Any drop in topline, any rise in subsidy, any spike in fulfillment cost — and the model breaks.

That’s why even Shopee — dominant as it is — still needs constant fundraising or deep-pocketed backing from Sea Group. Tiki raised over $400 million over its lifetime (as per public disclosures), Sendo had backing from FPT and SBI, and Lazada was infused with billions of dollars from Alibaba. The survival cost is massive.

Strategic Lessons
Some quick takeaways after watching this market change from the inside:

  1. E-commerce isn’t dying. The industry will keep growing, driven by consumption growth and digital literacy.
  2. But platforms die — fast. From hero to zero in a few years.
  3. Survival demands scale and capital. There’s no room for thin models now.
  4. The unit economics are thin, fragile, and brutally margin-sensitive.

What’s Next?

It’s hard to predict the future. No one in 2015 saw Shopee eating the market. In 2019, TikTok Shop didn’t exist. In 2021, few would’ve guessed Lazada would collapse while TikTok exploded.

But here’s what I think:

  • Vietnam’s fundamentals are solid: Fast-growing GDP, rising middle class, strong regional development beyond just HCMC and Hanoi.
  • E-commerce behaviors are locked in: Shoppers may move between platforms, but they won’t go back offline entirely.
  • Offline still matters: The future is omnichannel.
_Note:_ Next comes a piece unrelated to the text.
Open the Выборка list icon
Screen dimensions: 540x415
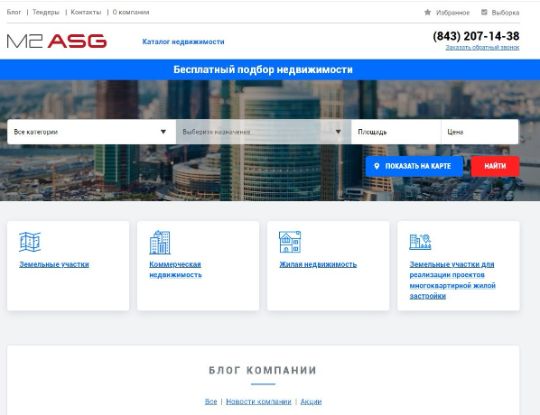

E-commerce is supplementary — not a replacement.

New entrants will come — but they will look different. The startup model (raise seed, grow slowly) is over. Now we will see:

  1. Global giants (Temu, Shein, maybe even Russian players) entering aggressively.
    • Shein, for example, has opened a 10,000 sqm warehouse in Vietnam and is reportedly expanding further in 2025.
  2. Local capital-heavy players — e.g., if Vingroup re-enters (they exited Adayroi in 2019), it would be with a different playbook or any conglomerate, especially given new policies under Resolution 68 that aim to boost private sector involvement.

AI-commerce is another wildcard. In theory, a powerful AI layer could flip the game — turning platforms into “customer-facing agents” that manage product discovery, pricing, and conversion for consumers.

The Role of Logistics

One last point: logistics is the non-negotiable backbone of all of this.

No matter what channel — Shopee, TikTok, website, livestream, or chat commerce — goods must move. Warehouses, sorting centers, delivery routes, return flows — these must operate with increasing speed and decreasing cost.

And that’s a space I’ll write more about in the next post.

Final Thought

Vietnam’s e-commerce journey is a story of rapid scaling, strategic missteps, and constant reinvention. Some players soared, some vanished. But the underlying consumer trend remains strong.

If you’re in this game, prepare for volatility. But know that opportunity still exists — if you play smart, scale fast, and understand where the economics break.